Excerpt.
Variation in pronominal indexing
Lexical stipulation vs. referential properties in Alor-Pantar languages
Sebastian Fedden | University of Surrey
Dunstan Brown | University of York
František Kratochvíl | Nanyang Technological University Singapore
Laura C. Robinson | UC Santa Barbara
Antoinette Schapper | Leiden University
We examine the role of referential properties and lexical stipulation in three closely related languages of eastern Indonesia, the Alor-Pantar languages Abui, Kamang, and Teiwa. Our focus is on the continuum along which event properties (e.g. volitionality, affectedness) are highly important at one extreme or play virtually no role at the other. These languages occupy different points along this continuum. In Abui, event semantics play the greatest role, while in Teiwa they play the smallest role (the lexical property animacy being dominant in the formation of verb classes). Kamang occupies an intermediate position. Teiwa has conventionalised the relation between a verb and its class along the lines of animacy so that classes become associated with the animacy value of the objects with which the verbs in a given class typically occur. Paying attention to a lexical property like animacy, in contrast with event properties, has meant greater potential for arbitrary classes to emerge.

Collected data.
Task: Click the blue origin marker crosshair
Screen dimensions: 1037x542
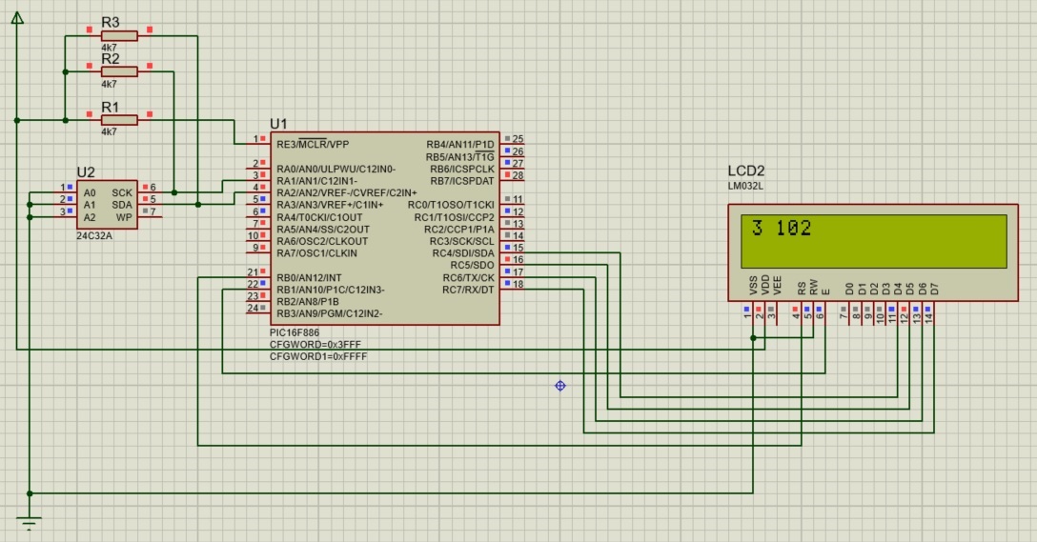Action: pyautogui.click(x=560, y=385)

What is asked. According to the abstract on pronominal indexing, which of the three languages sits in the intermediate position on the continuum? Rely only on the abstract about pronominal indexing, not on the lines.

Completed task. Kamang